Helper Templates (_helpers.tpl)¶
{{/*
Expand the name of the chart.
*/}}
{{- define "web-application.name" -}}
{{- default .Chart.Name .Values.nameOverride | trunc 63 | trimSuffix "-" }}
{{- end }}
{{/*
Create a default fully qualified app name.
*/}}
{{- define "web-application.fullname" -}}
{{- if .Values.fullnameOverride }}
{{- .Values.fullnameOverride | trunc 63 | trimSuffix "-" }}
{{- else }}
{{- $name := default .Chart.Name .Values.nameOverride }}
{{- if contains $name .Release.Name }}
{{- .Release.Name | trunc 63 | trimSuffix "-" }}
{{- else }}
{{- printf "%s-%s" .Release.Name $name | trunc 63 | trimSuffix "-" }}
{{- end }}
{{- end }}
{{- end }}
{{/*
Create chart name and version as used by the chart label.
*/}}
{{- define "web-application.chart" -}}
{{- printf "%s-%s" .Chart.Name .Chart.Version | replace "+" "_" | trunc 63 | trimSuffix "-" }}
{{- end }}
{{/*
Common labels
*/}}
{{- define "web-application.labels" -}}
helm.sh/chart: {{ include "web-application.chart" . }}
{{ include "web-application.selectorLabels" . }}
{{- if .Chart.AppVersion }}
app.kubernetes.io/version: {{ .Chart.AppVersion | quote }}
{{- end }}
app.kubernetes.io/managed-by: {{ .Release.Service }}
{{- end }}
{{/*
Selector labels
*/}}
{{- define "web-application.selectorLabels" -}}
app.kubernetes.io/name: {{ include "web-application.name" . }}
app.kubernetes.io/instance: {{ .Release.Name }}
{{- end }}
{{/*
Create the name of the service account to use
*/}}
{{- define "web-application.serviceAccountName" -}}
{{- if .Values.serviceAccount.create }}
{{- default (include "web-application.fullname" .) .Values.serviceAccount.name }}
{{- else }}
{{- default "default" .Values.serviceAccount.name }}
{{- end }}
{{- end }}
Helm Template Example¶
## templates/deployment.yaml
---
apiVersion: apps/v1
kind: Deployment
metadata:
name: {{ include "web-application.fullname" . }}
labels:
{{- include "web-application.labels" . | nindent 4 }}
spec:
{{- if not .Values.autoscaling.enabled }}
replicas: {{ .Values.replicaCount }}
{{- end }}
selector:
matchLabels:
{{- include "web-application.selectorLabels" . | nindent 6 }}
template:
metadata:
annotations:
checksum/config: {{ include (print $.Template.BasePath "/configmap.yaml") . | sha256sum }}
{{- with .Values.podAnnotations }}
{{- toYaml . | nindent 8 }}
{{- end }}
labels:
{{- include "web-application.selectorLabels" . | nindent 8 }}
spec:
{{- with .Values.imagePullSecrets }}
imagePullSecrets:
{{- toYaml . | nindent 8 }}
{{- end }}
serviceAccountName: {{ include "web-application.serviceAccountName" . }}
securityContext:
{{- toYaml .Values.podSecurityContext | nindent 8 }}
containers:
- name: {{ .Chart.Name }}
image: "{{ .Values.image.repository }}:{{ .Values.image.tag | default .Chart.AppVersion }}"

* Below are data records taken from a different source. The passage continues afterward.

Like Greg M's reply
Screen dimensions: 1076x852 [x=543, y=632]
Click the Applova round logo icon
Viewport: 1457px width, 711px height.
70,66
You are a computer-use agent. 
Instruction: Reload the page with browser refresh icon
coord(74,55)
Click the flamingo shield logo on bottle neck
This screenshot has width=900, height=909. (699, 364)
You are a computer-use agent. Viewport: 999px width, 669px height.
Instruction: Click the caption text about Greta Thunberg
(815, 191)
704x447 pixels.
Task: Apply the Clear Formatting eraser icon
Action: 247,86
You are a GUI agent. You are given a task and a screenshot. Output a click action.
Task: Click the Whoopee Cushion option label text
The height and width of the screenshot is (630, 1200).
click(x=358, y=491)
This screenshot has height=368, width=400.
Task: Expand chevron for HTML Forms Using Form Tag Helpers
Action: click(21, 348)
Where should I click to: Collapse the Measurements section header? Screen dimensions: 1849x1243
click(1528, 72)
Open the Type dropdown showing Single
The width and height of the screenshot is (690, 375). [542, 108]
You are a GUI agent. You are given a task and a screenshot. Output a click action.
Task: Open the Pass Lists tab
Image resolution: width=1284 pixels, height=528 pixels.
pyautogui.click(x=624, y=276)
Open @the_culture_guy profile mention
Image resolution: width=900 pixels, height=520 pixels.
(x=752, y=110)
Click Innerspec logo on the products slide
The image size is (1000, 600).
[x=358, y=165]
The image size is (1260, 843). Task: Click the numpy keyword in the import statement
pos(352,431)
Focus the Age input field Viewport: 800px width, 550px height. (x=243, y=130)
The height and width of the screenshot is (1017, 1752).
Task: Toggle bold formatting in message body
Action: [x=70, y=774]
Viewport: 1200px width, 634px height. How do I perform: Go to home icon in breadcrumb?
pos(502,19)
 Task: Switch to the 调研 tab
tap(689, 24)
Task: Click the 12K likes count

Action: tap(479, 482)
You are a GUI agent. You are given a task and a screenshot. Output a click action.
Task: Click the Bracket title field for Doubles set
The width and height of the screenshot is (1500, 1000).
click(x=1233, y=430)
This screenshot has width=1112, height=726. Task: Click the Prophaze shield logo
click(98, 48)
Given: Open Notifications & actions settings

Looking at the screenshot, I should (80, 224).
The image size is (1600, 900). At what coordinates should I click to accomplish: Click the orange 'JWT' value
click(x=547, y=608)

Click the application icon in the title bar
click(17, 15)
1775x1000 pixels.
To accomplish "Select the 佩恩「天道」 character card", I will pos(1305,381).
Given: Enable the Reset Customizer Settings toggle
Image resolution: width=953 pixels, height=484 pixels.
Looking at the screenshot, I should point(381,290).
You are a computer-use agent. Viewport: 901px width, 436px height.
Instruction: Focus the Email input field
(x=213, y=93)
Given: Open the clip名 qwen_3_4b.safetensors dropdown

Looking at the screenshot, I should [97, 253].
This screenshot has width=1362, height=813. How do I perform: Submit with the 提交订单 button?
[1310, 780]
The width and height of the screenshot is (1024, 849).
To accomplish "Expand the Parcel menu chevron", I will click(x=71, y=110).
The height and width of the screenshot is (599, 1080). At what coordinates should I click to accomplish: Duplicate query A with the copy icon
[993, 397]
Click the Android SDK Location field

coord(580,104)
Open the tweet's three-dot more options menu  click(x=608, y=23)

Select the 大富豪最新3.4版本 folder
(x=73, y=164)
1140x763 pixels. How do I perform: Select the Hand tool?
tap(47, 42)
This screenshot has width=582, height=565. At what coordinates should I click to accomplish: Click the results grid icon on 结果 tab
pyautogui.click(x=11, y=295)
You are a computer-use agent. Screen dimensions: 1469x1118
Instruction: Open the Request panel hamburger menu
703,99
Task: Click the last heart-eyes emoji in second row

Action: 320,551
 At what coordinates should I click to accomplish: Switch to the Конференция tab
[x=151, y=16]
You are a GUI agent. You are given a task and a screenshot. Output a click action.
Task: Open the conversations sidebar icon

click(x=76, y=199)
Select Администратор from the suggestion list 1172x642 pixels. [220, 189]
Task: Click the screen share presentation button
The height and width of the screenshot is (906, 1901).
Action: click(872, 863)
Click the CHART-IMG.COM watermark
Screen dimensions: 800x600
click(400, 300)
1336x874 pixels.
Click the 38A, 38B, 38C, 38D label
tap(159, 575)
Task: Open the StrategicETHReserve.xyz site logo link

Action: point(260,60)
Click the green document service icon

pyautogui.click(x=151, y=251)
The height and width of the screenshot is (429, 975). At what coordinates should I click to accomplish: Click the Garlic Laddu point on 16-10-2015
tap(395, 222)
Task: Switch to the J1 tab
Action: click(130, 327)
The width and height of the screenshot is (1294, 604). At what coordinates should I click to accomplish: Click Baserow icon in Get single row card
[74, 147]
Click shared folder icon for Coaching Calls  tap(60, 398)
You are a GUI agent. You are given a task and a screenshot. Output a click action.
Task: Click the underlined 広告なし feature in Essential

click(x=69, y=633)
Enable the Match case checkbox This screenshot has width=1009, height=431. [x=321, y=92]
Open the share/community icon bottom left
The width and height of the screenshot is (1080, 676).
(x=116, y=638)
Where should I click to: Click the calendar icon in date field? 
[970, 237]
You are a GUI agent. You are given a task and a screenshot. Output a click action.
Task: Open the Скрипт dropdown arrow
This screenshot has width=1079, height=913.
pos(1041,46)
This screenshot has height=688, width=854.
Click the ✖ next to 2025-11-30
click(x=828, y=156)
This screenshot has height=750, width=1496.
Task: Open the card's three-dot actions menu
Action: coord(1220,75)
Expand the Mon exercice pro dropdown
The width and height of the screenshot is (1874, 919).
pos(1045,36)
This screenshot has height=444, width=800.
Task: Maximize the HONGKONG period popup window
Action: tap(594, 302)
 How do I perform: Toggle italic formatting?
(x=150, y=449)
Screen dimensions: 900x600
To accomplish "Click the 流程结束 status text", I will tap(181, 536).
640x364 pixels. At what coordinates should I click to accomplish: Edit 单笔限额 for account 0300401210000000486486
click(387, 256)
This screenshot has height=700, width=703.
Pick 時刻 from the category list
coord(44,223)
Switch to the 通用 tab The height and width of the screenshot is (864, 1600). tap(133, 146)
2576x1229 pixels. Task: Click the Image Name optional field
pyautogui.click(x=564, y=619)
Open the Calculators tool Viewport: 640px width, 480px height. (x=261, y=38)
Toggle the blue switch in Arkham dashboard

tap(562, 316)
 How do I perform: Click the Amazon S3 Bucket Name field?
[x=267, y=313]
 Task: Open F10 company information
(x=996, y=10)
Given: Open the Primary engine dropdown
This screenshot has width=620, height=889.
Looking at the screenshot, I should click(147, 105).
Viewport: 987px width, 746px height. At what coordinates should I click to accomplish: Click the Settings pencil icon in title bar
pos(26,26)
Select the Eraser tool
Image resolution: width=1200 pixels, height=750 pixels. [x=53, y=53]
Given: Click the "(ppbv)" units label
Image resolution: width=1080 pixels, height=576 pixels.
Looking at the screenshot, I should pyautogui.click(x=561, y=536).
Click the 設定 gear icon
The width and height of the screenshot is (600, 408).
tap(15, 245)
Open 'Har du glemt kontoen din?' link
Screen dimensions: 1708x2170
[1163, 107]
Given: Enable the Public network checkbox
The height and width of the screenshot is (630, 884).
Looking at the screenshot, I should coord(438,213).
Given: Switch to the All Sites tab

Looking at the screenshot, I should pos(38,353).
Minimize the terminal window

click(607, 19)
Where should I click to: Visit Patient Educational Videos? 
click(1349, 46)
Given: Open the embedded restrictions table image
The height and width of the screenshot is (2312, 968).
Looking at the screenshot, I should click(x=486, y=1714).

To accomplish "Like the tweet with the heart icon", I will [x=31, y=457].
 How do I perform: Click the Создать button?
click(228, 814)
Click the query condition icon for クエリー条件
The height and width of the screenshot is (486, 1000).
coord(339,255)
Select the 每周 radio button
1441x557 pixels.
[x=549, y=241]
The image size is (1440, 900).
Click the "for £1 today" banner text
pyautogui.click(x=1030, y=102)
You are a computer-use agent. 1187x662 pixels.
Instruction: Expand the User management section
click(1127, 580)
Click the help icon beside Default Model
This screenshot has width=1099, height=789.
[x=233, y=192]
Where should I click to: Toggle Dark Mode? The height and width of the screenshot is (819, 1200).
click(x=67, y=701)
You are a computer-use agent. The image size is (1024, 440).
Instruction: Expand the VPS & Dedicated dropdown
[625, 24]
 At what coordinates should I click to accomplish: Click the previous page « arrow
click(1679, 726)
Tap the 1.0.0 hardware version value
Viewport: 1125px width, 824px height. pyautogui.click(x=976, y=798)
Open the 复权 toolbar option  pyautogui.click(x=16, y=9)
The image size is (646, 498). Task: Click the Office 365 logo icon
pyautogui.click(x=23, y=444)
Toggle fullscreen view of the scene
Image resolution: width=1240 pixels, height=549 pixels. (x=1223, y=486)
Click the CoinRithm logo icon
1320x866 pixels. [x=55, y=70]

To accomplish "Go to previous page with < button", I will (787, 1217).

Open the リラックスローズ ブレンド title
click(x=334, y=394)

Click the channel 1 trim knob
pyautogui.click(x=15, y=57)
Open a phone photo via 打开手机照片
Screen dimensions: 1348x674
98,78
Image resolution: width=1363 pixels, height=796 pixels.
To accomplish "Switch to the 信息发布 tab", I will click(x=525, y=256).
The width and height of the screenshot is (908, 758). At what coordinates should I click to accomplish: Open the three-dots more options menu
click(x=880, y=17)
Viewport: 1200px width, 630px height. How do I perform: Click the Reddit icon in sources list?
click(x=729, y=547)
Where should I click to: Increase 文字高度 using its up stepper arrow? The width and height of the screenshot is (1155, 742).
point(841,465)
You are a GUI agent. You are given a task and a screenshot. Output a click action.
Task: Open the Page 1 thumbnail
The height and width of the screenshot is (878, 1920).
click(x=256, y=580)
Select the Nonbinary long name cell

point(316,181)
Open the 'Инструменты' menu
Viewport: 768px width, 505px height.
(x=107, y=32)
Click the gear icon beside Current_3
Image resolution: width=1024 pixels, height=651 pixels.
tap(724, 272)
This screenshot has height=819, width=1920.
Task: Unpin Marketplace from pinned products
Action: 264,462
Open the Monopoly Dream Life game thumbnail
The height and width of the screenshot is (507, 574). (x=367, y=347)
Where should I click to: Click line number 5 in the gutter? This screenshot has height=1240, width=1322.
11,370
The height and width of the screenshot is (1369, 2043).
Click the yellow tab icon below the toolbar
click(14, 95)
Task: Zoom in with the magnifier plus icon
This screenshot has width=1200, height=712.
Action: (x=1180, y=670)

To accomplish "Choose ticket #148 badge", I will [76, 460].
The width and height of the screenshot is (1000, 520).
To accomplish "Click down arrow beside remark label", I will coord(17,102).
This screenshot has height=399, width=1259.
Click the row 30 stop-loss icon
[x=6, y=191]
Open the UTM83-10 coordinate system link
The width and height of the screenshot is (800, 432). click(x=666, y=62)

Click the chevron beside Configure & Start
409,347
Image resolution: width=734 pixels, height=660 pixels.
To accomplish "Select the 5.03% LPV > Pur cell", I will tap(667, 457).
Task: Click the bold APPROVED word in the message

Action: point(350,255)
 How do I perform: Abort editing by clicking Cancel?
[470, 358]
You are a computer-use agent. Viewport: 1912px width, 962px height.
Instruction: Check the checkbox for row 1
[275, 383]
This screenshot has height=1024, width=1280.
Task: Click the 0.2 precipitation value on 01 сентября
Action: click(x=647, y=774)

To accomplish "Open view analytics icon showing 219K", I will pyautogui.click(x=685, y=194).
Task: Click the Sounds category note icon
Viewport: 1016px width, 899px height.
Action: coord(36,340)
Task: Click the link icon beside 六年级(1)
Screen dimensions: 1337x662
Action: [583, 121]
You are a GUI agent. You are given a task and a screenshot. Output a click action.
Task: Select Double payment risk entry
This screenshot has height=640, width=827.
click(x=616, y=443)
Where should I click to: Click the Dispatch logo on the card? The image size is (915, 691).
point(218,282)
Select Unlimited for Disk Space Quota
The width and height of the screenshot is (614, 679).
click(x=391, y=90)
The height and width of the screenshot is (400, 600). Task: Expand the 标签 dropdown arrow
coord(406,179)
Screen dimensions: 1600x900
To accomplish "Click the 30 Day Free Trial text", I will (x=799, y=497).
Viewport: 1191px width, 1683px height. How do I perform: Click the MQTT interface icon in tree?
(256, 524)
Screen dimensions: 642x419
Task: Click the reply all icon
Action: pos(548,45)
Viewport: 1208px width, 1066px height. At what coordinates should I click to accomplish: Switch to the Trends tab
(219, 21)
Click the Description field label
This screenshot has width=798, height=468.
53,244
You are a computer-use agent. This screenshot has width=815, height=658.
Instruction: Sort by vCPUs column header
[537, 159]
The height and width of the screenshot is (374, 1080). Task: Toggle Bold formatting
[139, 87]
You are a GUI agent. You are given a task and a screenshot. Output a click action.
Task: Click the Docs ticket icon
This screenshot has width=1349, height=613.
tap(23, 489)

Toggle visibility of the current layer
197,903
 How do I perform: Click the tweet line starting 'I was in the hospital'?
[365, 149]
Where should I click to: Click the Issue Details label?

imagePullPolicy: {{ .Values.image.pullPolicy }}
ports:
- name: http
containerPort: 8080
protocol: TCP
env:
- name: APP_ENV
value: {{ .Values.config.environment }}
- name: LOG_LEVEL
value: {{ .Values.config.logLevel }}
resources:
{{- toYaml .Values.resources | nindent 12 }}
Helm Commands¶
## Install chart
helm install my-app ./my-application -n production
## Install with custom values
helm install my-app ./my-application \
-f values-prod.yaml \
-n production \
--create-namespace
## Upgrade release
helm upgrade my-app ./my-application \
-f values-prod.yaml \
-n production
## Upgrade with rollback on failure
helm upgrade my-app ./my-application \
-f values-prod.yaml \
--atomic \
--timeout 5m
## Dry run / template rendering
helm install my-app ./my-application \
--dry-run \
--debug \
-f values-prod.yaml
## Lint chart
helm lint ./my-application
## Package chart
helm package ./my-application
## List releases
helm list -n production
## Rollback
helm rollback my-app 5 -n production
## Uninstall
helm uninstall my-app -n production
Testing¶
Testing with kubeval¶
Validate Kubernetes YAML manifests:
## Install kubeval
brew install kubeval
## Validate manifest
kubeval deployment.yaml
## Validate multiple files
kubeval manifests/*.yaml
## Validate against specific Kubernetes version
kubeval --kubernetes-version 1.32.0 deployment.yaml
## Strict mode (fail on warnings)
kubeval --strict deployment.yaml
Testing with kubeconform¶
More comprehensive validation:
## Install kubeconform
brew install kubeconform
## Validate manifests
kubeconform manifests/
## Validate with CRDs
kubeconform -schema-location default \
-schema-location 'crds/{{.ResourceKind}}.json' \
manifests/
## Output in JSON
kubeconform -output json manifests/
Testing with kube-score¶
Analyze manifests for best practices:
## Install kube-score
brew install kube-score
## Analyze deployment
kube-score score deployment.yaml
## Check all manifests
kube-score score manifests/*.yaml
## Ignore specific checks
kube-score score --ignore-test pod-networkpolicy deployment.yaml
Unit Testing with conftest¶
Policy-based testing for Kubernetes:
## Install conftest
brew install conftest
## Test Kubernetes manifests
conftest test deployment.yaml
## Custom policy
conftest test -p policy/ deployment.yaml
Example policy:
## policy/kubernetes.rego
package main
deny[msg] {
input.kind == "Deployment"
not input.spec.template.spec.securityContext.runAsNonRoot
msg := "Containers must not run as root"
}
deny[msg] {
input.kind == "Deployment"
container := input.spec.template.spec.containers[_]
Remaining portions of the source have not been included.